VGEnt is a training-free framework with no additional fine-tuning or loss functions. Graph construction uses BAAI/bge-large-en-v1.5 embeddings for similarity computation, and caption extraction uses openai/whisper-large.

Key Experimental Results

Main Results

Model Size MLVU Gain VideoMME (w/ sub.) Gain LVB Gain
InternVL2.5 + VGEnt 2B +4.4 +1.6 +2.8
Qwen2.5-VL + VGEnt 3B +4.2 +2.0 +3.6
LongVU + VGEnt 7B +5.4 +2.8 +2.5
Qwen2-VL + VGEnt 7B +4.6 +2.0 +2.8
LLaVA-Video + VGEnt 7B +3.0 +1.9 +2.9
Qwen2.5-VL + VGEnt 7B +3.3 +3.2 +3.7

Highlight: Qwen2.5-VL (3B) + VGEnt achieves 70.4% on MLVU, surpassing its 7B counterpart (68.8%).

Ablation Study

Configuration MLVU VideoMME LVB Notes
Qwen2.5-VL baseline 68.8 71.1 56.0 No RAG
+ NaïveRAG 65.4 68.3 56.2 Naive RAG degrades MLVU
+ GraphRAG 69.5 72.7 57.1 Graph retrieval outperforms naive RAG
+ NaïveRAG + SR 68.6 69.8 57.3 Structured reasoning provides limited help
+ GraphRAG + SR 72.1 74.3 59.7 Synergy of both yields best results

Key Findings

  • Naive RAG can be harmful: MLVU drops from 68.8 to 65.4, indicating that inappropriate retrieval introduces more noise than no retrieval at all.
  • GraphRAG vs.
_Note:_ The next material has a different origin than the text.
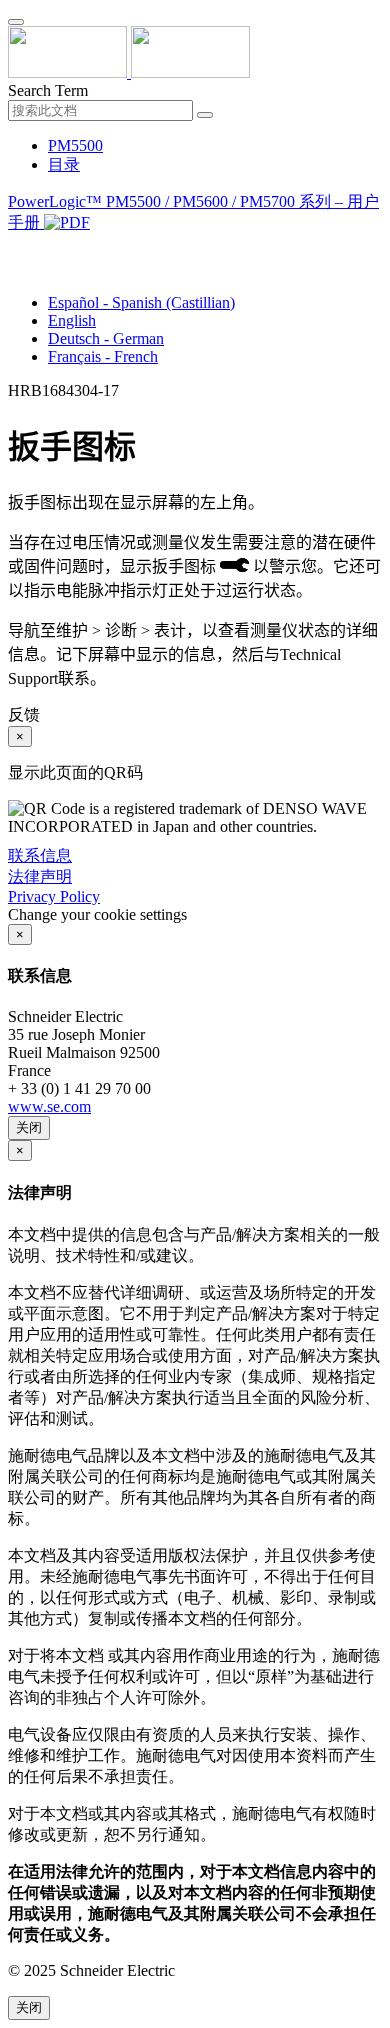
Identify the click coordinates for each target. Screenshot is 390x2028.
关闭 (29, 1127)
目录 (64, 164)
NaïveRAG: average improvement of 2.9%, with a gap of 4.1% on MLVU.
  • Necessity of structured reasoning: GraphRAG + SR improves over GraphRAG alone by approximately 2.6%.
  • Gains are most significant on long video scenarios (VideoMME long subset), reaching 5.4%.

Highlights & Insights

  • The graph structure's advantage lies in preserving entity-level temporal dependencies—something chunk-based RAG fundamentally cannot achieve.
  • The divide-and-verify strategy in structured reasoning is particularly elegant: it decomposes complex questions into simple yes/no sub-problems, allowing the model to respond segment by segment, thereby reducing the reasoning burden on the LVLM.
  • The modular design of the framework enables plug-and-play integration with any open-source LVLM, with graph construction incurring only a one-time offline cost.

Limitations & Future Work

  • Graph construction relies on an LVLM to extract entities and descriptions, placing demands on the model's visual comprehension capability.
  • Entity merging uses a fixed similarity threshold, which may cause synonymous entities with different surface forms to remain unmerged.
  • Structured reasoning introduces multiple rounds of LVLM calls, resulting in higher inference latency.
  • For abstract reasoning tasks lacking explicit entities (e.g., sentiment or style analysis), the advantages of graph structure may be limited.
  • Relation to GraphRAG (NLP): The paper transfers graph-augmented RAG ideas from the text domain to video, with the addition of visual entity merging and multimodal verification.
  • Relation to VideoAgent: Addresses a similar problem without relying on closed-source APIs, achieving a self-contained open-source solution.
  • Inspiration: The post-hoc structured verification paradigm can be generalized to other multimodal RAG scenarios, such as document understanding and multi-image reasoning.

Rating

  • Novelty: ⭐⭐⭐⭐ The combination of graph RAG and structured reasoning represents a novel attempt in the video domain.
  • Experimental Thoroughness: ⭐⭐⭐⭐⭐ 7 models × 3 benchmarks × comprehensive ablations.
  • Writing Quality: ⭐⭐⭐⭐ Clear structure with well-integrated figures and text.
  • Value: ⭐⭐⭐⭐ Plug-and-play framework with strong practical utility; the result of a 3B model surpassing a 7B model is highly compelling.